Todos que conhecem minha trajetória de vida pessoal e política sabem que não fujo da luta, por maior que seja a adversidade a ser enfrentada. Em hipótese alguma me afastarei das nossas bandeiras históricas na luta por uma sociedade menos desigual, mais justa e fraterna.
Hoje, estamos vivendo um momento de imposição de projetos conservadores. Eles estão expressos, por exemplo, na tentativa da redução da idade penal, na intolerância com os direitos das mulheres e da diversidade sexual, além de outros retrocessos assustadores.
O ódio que a mídia dissemina está presente nas redes sociais e contamina parte da sociedade. Jamais nos meus 35 anos de vida, poderia imaginar que estaríamos, em pleno século XXI, enfrentando tanta truculência dos setores conservadores e reacionários, que, sem nenhum pudor, se mostram até saudosistas da ditadura.
Como líder da bancada do PT votei favoravelmente ao Plano Municipal de Educação, primeiro por que o texto aprovado não é o final, pois teremos nova votação no dia 25 de agosto, onde apresentarei emendas para a inclusão das nossas demandas, de acordo com a nossa luta e com a construção que juntas e juntos temos realizado.
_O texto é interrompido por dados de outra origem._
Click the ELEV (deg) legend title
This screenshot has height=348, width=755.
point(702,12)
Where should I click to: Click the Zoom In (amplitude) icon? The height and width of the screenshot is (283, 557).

Apesar das dificuldades, por conta da posição fechada pela minha bancada, como líder que estou, pude atuar internamente para defender as nossas bandeiras, para garantir que o retrocesso não fosse ainda maior e pior, e para buscar caminhos para acordos e consensos, no sentido de assegurar, de fato, a mínima chance de que emendas pretendidas possam ter possibilidades reais de serem ao menos apresentadas, afinal, para se apresentar uma emenda, é necessária a adesão e assinatura de 19 vereadores, queremos ter chances, não queremos sugerir emendas somente para ‘marcar posição’; Neste sentido, para garantir a continuidade do diálogo e da construção eu preciso ter estratégia política.
Tenho responsabilidade com a questão e com a construção integral deste Plano e a primeira votação não é uma ação isolada. Tenho também que considerar todo o esforço das inúmeras entidades, sindicatos e sociedade civil, que em reuniões, audiências, debates e conferências, desde 2008 estão construindo esta proposta, que somente agora chegou para votação. A recusa integral desta proposta, jogaria para a estaca zero os esforços destes anos de intenso trabalho coletivo, afinal foi aqui na Câmara Municipal, sim foi nesta casa de leis, que foram ‘conquistados’ os absurdos retrocessos.
A mobilização para o dia 25 é decisiva para a tentativa de inclusão do que foi retirado em relação à questões como gênero, diversidade sexual, combate à violência e discriminação e também para impedir que mais retrocessos, que serão propostos através de emendas, não prosperem.
E por tudo isso é que eu digo novamente: O nosso mandato sempre foi e continuará sendo instrumento da luta.